Thread overview
Bidirectional PIPE, and do not wait for child to terminate
Jul 01, 2014
seany
Jul 01, 2014
Justin Whear
Jul 01, 2014
Justin Whear
Jul 01, 2014
seany
Jul 01, 2014
Justin Whear
Jul 01, 2014
Justin Whear
July 01, 2014
I read the manual here: http://dlang.org/phobos/std_process.html#.spawnProcess

However, I need to (I can not remember, nor can I find in the forums any info thereon) create

1. Bidirectional Pipes - I would like to write something to a second program (UNIX, resp GNU/LINUX environment) and listen to what it has to say.

2. I would like to continue with my program when the child process has spawned (the child process is guaranteed to terminate), unlike wait, and trywait does not seem to guarantee that the parent process will continue.

Help? Please.
July 01, 2014
On Tue, 01 Jul 2014 13:00:47 +0000, seany wrote:

> I read the manual here: http://dlang.org/phobos/std_process.html#.spawnProcess
> 
> However, I need to (I can not remember, nor can I find in the forums any
> info thereon) create
> 
> 1. Bidirectional Pipes - I would like to write something to a second program (UNIX, resp GNU/LINUX environment) and listen to what it has to say.
> 
> 2. I would like to continue with my program when the child process has spawned (the child process is guaranteed to terminate), unlike wait, and trywait does not seem to guarantee that the parent process will continue.
> 
> Help? Please.

A pipe can be unidirectional only, but you can use more than one.  In this case, you want to create at least two files in the parent process, one open for writing and one for reading.  Pass the one open for writing as the child's stdin, the one for reading as the child's stdout.  This will allow you to write to and read from the child.

Regarding your second question, spawnProcess is not blocking, so the
parent process will continue execution immediately. Unless you mean you
want the child process to outlive the parent, in which case...
Having the parent terminate without causing problems for the child is a
tricky issue.  Here's why: when the parent terminates, the child is going
to be unowned and have its stdin and stdout closed (because the parent's
ends are closed).  It is possible to reown the process (to nohup for
instance), but I'm not sure what you can do about the closed stdin and
stdout.
July 01, 2014
On Tue, 01 Jul 2014 13:00:47 +0000, seany wrote:
> 1. Bidirectional Pipes - I would like to write something to a second program (UNIX, resp GNU/LINUX environment) and listen to what it has to say.

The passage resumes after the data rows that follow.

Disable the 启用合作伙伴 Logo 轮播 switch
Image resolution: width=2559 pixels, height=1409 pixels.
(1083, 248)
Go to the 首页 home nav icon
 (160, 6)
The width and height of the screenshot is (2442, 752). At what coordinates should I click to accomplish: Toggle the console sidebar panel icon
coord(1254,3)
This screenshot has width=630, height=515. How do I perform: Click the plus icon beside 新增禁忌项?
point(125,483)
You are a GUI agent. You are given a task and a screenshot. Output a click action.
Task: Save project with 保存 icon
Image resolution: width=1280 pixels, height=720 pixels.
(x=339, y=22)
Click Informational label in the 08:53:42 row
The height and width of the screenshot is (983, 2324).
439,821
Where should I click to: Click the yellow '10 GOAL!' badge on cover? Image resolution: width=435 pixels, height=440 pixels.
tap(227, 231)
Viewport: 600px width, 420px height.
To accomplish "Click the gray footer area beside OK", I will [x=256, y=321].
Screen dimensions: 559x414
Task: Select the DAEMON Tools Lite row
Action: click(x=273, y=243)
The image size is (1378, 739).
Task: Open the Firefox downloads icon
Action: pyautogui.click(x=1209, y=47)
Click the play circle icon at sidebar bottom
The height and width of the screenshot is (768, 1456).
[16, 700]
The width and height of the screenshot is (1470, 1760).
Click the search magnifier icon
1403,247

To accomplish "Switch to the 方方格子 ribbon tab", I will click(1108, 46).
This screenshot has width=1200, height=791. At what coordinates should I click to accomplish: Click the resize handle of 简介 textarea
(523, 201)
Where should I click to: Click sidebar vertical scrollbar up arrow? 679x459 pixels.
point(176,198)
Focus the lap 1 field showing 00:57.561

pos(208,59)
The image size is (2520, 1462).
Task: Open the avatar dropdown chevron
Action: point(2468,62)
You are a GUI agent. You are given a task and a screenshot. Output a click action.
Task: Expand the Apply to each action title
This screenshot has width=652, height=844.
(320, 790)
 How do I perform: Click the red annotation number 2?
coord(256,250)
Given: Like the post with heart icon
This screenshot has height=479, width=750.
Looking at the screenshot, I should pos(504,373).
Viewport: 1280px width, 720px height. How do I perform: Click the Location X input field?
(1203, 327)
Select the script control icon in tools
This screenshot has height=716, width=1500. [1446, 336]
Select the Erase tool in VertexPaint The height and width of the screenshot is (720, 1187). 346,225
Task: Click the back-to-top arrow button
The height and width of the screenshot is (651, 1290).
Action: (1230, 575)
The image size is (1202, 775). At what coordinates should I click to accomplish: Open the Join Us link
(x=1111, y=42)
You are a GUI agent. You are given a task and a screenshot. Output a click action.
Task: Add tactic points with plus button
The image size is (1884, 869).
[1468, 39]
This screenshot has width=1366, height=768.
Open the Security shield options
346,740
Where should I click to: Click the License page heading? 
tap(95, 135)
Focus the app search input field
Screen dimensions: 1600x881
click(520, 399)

BTW, for convenience, you probably want to use pipeProcess or pipeShell.
July 01, 2014
On Tuesday, 1 July 2014 at 15:32:31 UTC, Justin Whear wrote:

>
> A pipe can be unidirectional only, but you can use more than one.

and what about FIFO or LIFO s?
July 01, 2014
On Tue, 01 Jul 2014 20:42:14 +0000, seany wrote:

> On Tuesday, 1 July 2014 at 15:32:31 UTC, Justin Whear wrote:
> 
> 
>> A pipe can be unidirectional only, but you can use more than one.
> 
> and what about FIFO or LIFO s?

You can use the C mkfifo function (import core.sys.posix.sys.stat) to create new named pipes.

Once created you should be able to open a FIFO with `File("blah.ipc", "rw")` in both processes.  Because you aren't using the standard file descriptors, you can spawn the child process however you like.
July 01, 2014
On Tue, 01 Jul 2014 21:00:58 +0000, Justin Whear wrote:

> On Tue, 01 Jul 2014 20:42:14 +0000, seany wrote:
> 
>> On Tuesday, 1 July 2014 at 15:32:31 UTC, Justin Whear wrote:
>> 
>> 
>>> A pipe can be unidirectional only, but you can use more than one.
>> 
>> and what about FIFO or LIFO s?
> 
> You can use the C mkfifo function (import core.sys.posix.sys.stat) to
> create new named pipes.
> 
> Once created you should be able to open a FIFO with `File("blah.ipc", "rw")` in both processes.  Because you aren't using the standard file descriptors, you can spawn the child process however you like.

Actually, if I recall correctly, trying to read and write a FIFO pipe from the same end is undefined behavior on Linux and illegal in Unix.  If you really want a single "pipe" with two-way traffic, use a domain socket.